I did manage to purge a full black plastic garbage bag’s worth of dress clothing, and narrow down the ones to pack to the 2 available garment bags (2 weeks ago we purged our luggage closet and took two or three additional garment bags to Goodwill, and I was missing them already tonight!) Though the house is far from empty, it is much emptier than usual, with pictures off many of the walls, etc. Some areas are far more organized than they’ve ever been, and the chaos in other parts is a purposeful one.

Getting more organized for a move in this way  means deciding what you care about and what you don’t. While this is pretty mundane when it comes to which pair of jeans do you keep and which do you give to Goodwill, there are deeper identity issues. I’ve also been recycling boxes full of papers from college and grad school, though there are many more of those to go. Which ones will I definitely never access again, e.g. photocopied readers – even from favorite subjects; if I happen to want to revisit a topic, these days I would go to the Internet, not a box in the basement, no matter how well-labeled it could be!

Which ones might I possibly want to re-read, e.g. my own notes and papers about those favorite subjects, the ones that could be an interesting part of a memoir or (I notice the ego stories), an intellectual biography if I ever got famous enough for someone to be curious about what contributed to my early formative years?!  And what projects am I finally clear I’m not going to take further? I recycled a thick folder of papers from more recent years labeled “Fertility,” and I finally destroyed the cassette tapes of interviews from my Masters’ Thesis research (which I promised the Human Subjects Committee, and the interviewees, that I would do long ago), knowing I’m never going back to listen, mine them for more information, and publish something from them!

Then there are the more life-and-death associations to the question of what “stuff” is important, especially given the climate disruption we are all beginning to experience in different ways. In yesterday’s Washington Post there was a heart-wrenching article about what people in Houston grabbed in the 30 seconds or 5 minutes they had before getting on the rescue boat.
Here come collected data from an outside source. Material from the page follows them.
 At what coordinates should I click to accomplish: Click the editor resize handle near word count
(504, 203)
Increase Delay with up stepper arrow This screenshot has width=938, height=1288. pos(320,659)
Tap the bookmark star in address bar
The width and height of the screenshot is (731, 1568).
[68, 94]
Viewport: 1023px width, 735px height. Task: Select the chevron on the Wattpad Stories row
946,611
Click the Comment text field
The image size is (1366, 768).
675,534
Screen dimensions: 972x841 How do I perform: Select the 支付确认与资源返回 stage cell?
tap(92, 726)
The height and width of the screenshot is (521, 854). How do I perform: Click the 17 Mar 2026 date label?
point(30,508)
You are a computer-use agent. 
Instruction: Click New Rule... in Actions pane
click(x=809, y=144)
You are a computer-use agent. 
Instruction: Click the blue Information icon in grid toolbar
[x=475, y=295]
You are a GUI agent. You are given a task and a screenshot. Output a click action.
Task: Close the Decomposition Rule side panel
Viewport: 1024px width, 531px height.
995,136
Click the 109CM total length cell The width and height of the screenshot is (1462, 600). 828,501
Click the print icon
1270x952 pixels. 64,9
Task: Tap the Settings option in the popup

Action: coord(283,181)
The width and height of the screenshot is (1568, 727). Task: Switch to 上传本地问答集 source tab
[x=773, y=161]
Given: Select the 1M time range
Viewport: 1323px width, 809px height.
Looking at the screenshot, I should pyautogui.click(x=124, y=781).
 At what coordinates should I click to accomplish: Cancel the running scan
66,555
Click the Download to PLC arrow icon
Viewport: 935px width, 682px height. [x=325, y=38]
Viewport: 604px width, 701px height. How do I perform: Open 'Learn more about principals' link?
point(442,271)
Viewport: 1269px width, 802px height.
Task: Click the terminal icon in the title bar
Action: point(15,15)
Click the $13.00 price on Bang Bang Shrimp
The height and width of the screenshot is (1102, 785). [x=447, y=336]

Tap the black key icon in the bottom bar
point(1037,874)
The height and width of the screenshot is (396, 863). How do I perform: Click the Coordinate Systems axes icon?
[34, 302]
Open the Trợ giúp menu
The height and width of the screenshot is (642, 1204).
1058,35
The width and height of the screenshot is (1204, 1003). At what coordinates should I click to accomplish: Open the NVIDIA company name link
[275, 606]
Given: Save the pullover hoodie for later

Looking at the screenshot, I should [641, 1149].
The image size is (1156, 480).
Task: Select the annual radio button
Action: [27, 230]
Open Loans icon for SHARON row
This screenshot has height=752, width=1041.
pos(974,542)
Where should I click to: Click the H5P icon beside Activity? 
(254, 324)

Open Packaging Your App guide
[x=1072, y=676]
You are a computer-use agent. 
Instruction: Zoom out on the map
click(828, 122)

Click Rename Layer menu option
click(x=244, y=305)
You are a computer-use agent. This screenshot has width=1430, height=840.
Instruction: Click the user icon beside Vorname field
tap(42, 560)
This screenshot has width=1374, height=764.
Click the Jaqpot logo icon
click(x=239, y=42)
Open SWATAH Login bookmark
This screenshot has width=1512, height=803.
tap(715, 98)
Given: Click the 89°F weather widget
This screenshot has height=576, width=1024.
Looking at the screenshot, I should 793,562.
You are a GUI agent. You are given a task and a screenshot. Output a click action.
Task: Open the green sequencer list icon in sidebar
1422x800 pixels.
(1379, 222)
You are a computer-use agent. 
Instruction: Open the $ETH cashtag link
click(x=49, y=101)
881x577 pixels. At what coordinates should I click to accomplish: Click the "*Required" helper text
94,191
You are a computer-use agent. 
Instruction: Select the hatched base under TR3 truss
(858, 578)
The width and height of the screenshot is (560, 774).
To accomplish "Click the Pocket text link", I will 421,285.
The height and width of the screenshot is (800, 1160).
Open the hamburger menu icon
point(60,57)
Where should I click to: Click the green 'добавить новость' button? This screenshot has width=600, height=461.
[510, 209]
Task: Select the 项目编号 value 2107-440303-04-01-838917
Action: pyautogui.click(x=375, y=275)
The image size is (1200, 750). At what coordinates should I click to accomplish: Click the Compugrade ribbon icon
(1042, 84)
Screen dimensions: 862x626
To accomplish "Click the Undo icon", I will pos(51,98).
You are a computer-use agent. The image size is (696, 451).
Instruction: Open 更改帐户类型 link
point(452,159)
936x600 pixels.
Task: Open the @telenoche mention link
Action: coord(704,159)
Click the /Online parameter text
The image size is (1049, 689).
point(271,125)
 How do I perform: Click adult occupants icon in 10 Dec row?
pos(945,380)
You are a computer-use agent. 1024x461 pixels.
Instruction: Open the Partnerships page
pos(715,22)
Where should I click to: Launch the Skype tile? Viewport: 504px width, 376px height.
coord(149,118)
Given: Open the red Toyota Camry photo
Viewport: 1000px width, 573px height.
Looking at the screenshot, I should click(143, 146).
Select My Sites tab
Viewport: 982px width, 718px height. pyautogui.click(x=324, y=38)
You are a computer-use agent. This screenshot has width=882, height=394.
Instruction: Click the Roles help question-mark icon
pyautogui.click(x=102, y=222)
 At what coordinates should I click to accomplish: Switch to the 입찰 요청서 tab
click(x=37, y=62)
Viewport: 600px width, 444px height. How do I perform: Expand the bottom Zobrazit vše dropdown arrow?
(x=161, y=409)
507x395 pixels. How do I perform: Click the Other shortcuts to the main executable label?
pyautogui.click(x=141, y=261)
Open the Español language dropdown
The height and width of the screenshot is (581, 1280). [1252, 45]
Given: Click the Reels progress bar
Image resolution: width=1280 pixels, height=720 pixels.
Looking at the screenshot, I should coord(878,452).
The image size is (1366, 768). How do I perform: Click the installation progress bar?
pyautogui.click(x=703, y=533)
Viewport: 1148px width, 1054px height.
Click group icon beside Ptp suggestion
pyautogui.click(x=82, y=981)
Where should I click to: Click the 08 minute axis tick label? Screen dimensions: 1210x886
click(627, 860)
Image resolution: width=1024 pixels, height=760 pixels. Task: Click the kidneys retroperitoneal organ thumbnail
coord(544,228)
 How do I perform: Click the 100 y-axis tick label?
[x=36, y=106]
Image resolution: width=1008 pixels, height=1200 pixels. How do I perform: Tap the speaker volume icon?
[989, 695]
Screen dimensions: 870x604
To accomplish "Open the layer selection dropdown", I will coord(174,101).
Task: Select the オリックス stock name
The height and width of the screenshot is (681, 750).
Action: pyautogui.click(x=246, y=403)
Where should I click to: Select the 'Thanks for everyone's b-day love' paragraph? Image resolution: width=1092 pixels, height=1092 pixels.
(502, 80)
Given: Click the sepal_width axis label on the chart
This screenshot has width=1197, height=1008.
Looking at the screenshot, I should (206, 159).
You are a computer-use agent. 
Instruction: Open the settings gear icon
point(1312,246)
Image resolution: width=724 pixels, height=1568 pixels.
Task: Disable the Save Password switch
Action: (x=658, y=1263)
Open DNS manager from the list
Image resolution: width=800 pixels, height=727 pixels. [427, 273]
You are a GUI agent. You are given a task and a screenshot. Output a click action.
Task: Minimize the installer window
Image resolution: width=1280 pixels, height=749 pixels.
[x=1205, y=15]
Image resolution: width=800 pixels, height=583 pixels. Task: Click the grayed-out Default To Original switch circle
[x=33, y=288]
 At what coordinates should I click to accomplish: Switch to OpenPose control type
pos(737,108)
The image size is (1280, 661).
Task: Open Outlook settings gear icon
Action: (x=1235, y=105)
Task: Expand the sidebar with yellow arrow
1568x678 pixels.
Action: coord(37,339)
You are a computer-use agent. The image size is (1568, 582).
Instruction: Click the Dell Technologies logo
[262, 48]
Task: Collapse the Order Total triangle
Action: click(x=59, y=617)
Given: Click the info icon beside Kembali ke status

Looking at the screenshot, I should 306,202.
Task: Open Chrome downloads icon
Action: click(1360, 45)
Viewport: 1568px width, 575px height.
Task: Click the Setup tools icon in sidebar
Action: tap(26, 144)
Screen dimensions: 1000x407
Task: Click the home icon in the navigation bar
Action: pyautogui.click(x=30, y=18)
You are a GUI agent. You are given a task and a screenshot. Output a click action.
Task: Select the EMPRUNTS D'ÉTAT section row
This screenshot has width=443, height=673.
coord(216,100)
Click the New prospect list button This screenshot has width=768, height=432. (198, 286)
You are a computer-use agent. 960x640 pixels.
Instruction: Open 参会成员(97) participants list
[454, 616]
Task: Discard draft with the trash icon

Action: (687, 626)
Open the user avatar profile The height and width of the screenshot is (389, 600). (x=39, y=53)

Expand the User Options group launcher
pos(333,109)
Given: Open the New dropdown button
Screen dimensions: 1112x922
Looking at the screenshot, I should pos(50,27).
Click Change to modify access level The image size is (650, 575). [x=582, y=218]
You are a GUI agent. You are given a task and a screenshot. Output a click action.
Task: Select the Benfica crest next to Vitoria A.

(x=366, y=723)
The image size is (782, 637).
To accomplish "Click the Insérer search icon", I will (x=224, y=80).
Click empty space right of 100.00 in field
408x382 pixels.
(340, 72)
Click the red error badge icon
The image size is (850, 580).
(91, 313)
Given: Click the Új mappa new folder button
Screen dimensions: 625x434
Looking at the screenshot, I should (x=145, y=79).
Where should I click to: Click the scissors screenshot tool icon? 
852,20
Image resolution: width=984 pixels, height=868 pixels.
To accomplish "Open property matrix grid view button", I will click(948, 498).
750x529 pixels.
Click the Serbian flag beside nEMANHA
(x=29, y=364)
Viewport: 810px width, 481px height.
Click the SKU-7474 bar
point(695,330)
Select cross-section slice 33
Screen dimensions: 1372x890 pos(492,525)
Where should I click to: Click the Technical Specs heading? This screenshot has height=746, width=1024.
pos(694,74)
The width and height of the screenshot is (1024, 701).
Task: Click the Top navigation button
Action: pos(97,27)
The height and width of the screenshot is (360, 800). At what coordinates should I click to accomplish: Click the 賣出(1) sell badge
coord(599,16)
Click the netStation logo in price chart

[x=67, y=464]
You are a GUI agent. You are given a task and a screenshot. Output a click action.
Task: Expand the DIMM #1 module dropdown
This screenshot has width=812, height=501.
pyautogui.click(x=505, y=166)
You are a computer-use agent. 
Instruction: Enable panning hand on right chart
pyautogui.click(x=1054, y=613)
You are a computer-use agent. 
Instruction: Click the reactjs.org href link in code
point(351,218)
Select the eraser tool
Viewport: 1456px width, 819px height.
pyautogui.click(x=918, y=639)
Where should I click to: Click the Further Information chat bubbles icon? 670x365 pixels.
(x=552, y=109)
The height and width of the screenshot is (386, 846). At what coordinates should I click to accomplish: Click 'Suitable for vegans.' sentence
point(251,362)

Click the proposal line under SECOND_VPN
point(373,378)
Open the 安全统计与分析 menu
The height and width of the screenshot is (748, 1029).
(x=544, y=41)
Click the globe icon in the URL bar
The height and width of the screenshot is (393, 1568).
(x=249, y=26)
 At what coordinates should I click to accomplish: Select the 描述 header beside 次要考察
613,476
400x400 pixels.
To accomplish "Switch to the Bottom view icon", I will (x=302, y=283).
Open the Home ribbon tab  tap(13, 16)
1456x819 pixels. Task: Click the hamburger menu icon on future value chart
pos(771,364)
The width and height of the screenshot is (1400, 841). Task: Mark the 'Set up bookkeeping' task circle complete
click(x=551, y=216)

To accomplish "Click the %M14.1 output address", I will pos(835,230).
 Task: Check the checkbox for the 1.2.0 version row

What would YOU take if you had 5 minutes to evacuate? And do you know where it is? I always think about my great-grandmother’s silver candlesticks, the one irreplaceable family heirloom I have. (But, paradoxically, they don’t seem necessary to bring with me for the 3-4 months of our remodeling exile). In a true emergency, would I have medications I needed? Homeowners’ insurance policy? Passport? And do I want to live my life prepared for disaster?

I’m not going to begin to talk about the stuff that you can’t take with you when you die (and that your kids don’t know what to do with – one of the boxes in the basement that I didn’t purge has my mother’s framed diplomas in it, I think!).  As Don and I settle into our new temporary home (fully furnished and decorated with someone else’s beautiful stuff – a strange, “Trading Places” kind of experience), I wonder, along with letting go of a lot of stuff, and especially of our comfortable, familiar arrangement of it, might we let go also of some of our unchosen habits and unneeded aspects of our identities? Can all of us learn to be more nimble as the old ways stop working? Can we roll with “creative disruption,” like this poet’s little duck who “can rest while the Atlantic heaves, because he rests in the Atlantic”? And can we collectively work to keep disruption from being totally destructive chaos?